### Exercise
Produce as output only the lines below starting at the line with "Open the Billing" and continuing through the line with "Open more options for Leona Harris's run", each one exactly as written.

### Material for the task

◆ ◆ ◆ ◆

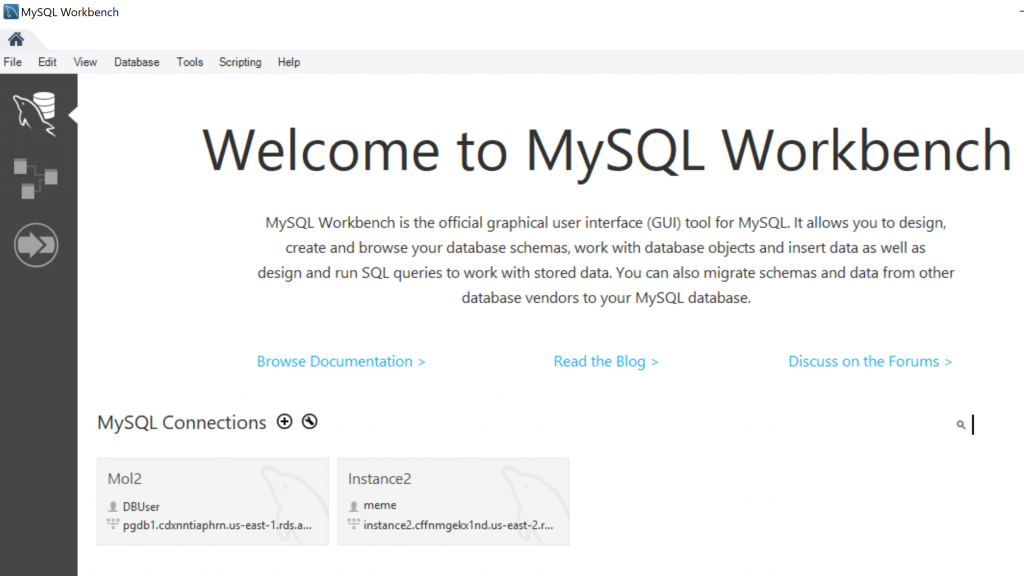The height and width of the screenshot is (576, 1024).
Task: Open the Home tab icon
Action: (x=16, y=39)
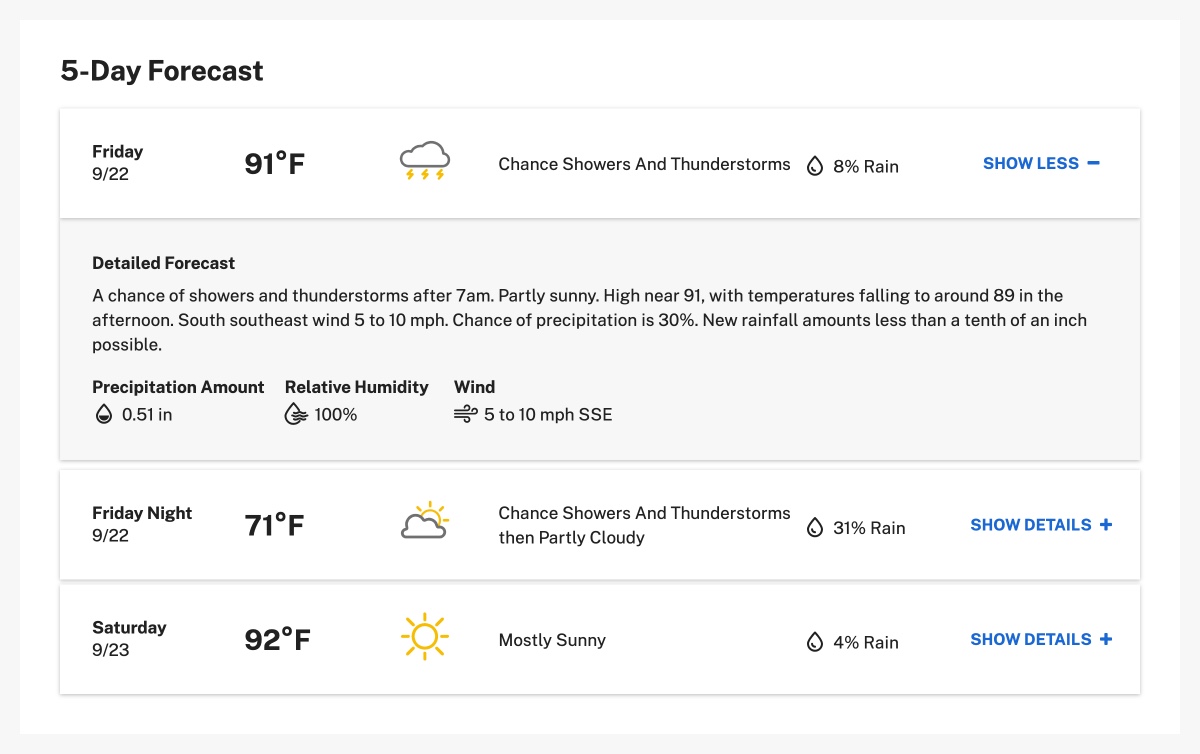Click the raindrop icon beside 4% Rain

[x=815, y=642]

◆ ◆ ◆ ◆

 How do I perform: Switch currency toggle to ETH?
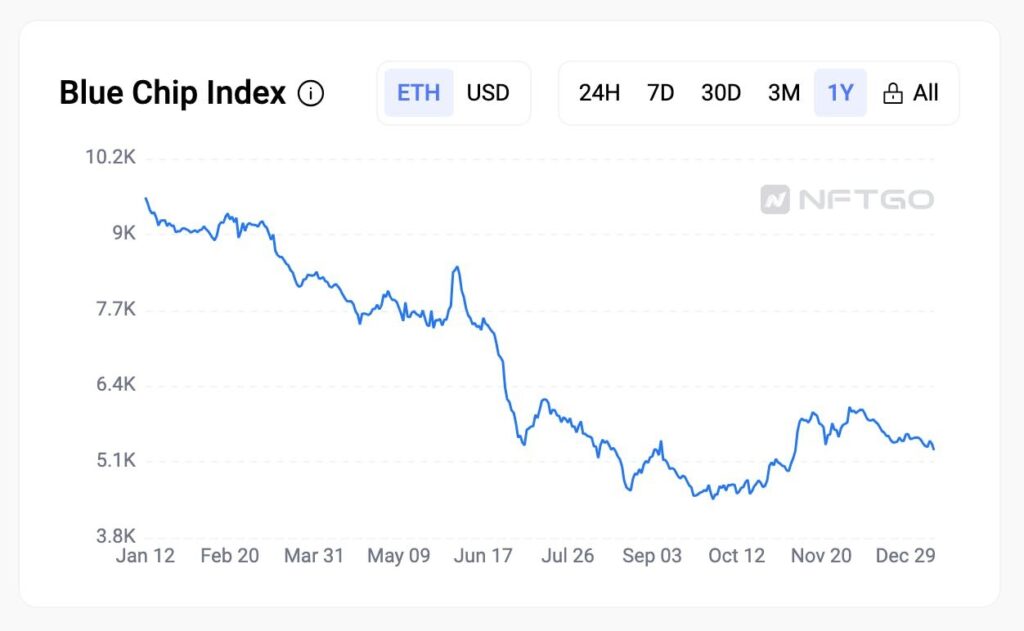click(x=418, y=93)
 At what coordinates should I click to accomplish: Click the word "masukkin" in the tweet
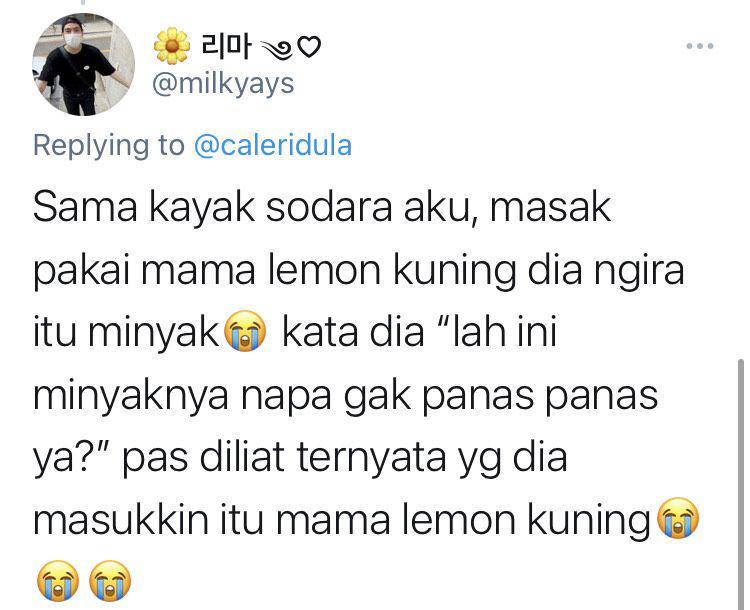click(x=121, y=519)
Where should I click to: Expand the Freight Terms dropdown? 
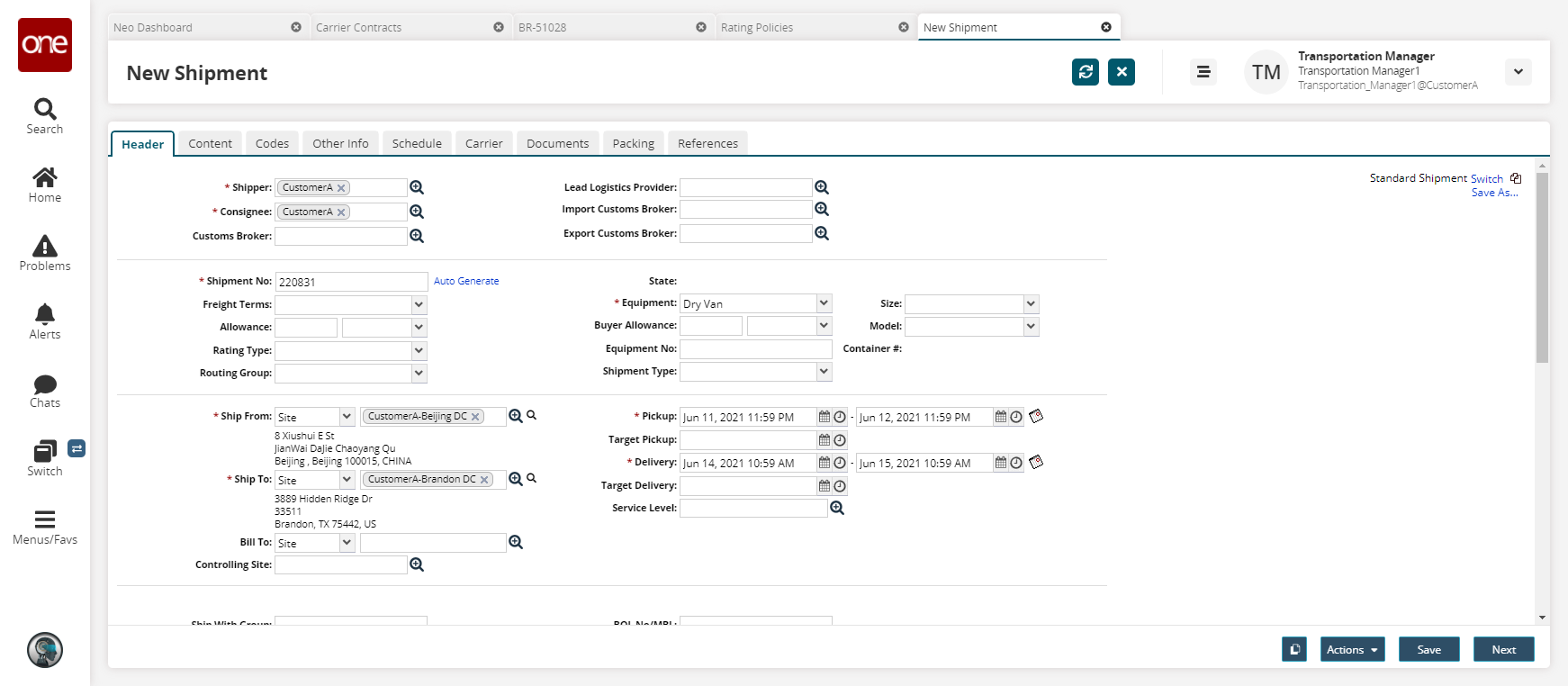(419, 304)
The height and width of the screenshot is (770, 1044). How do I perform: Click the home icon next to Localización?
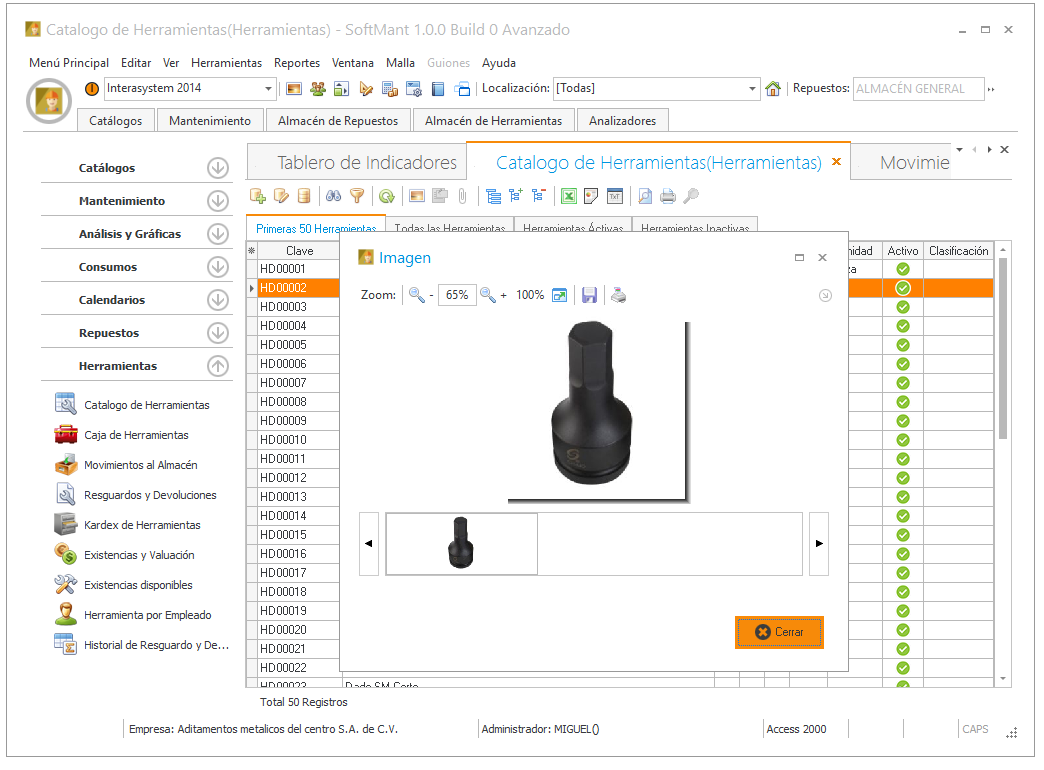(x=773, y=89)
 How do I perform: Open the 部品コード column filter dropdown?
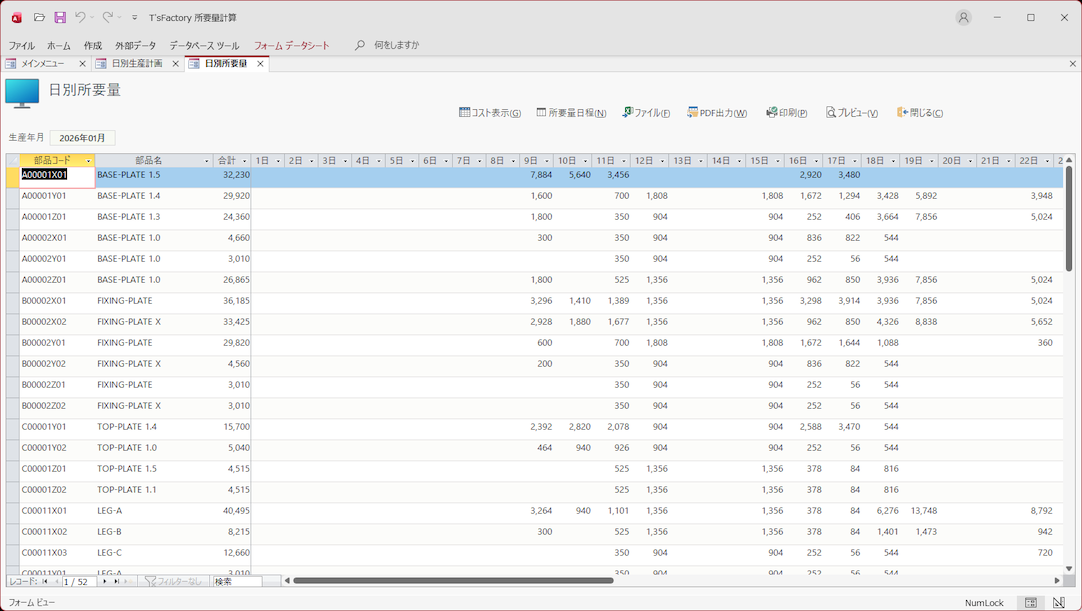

◆ ◆ ◆ ◆

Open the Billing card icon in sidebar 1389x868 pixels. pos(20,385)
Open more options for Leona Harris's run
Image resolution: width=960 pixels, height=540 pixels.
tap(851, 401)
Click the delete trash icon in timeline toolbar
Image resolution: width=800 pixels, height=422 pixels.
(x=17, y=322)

◆ ◆ ◆ ◆

### Answer section
Open the Billing card icon in sidebar 1389x868 pixels. pos(20,385)
Open more options for Leona Harris's run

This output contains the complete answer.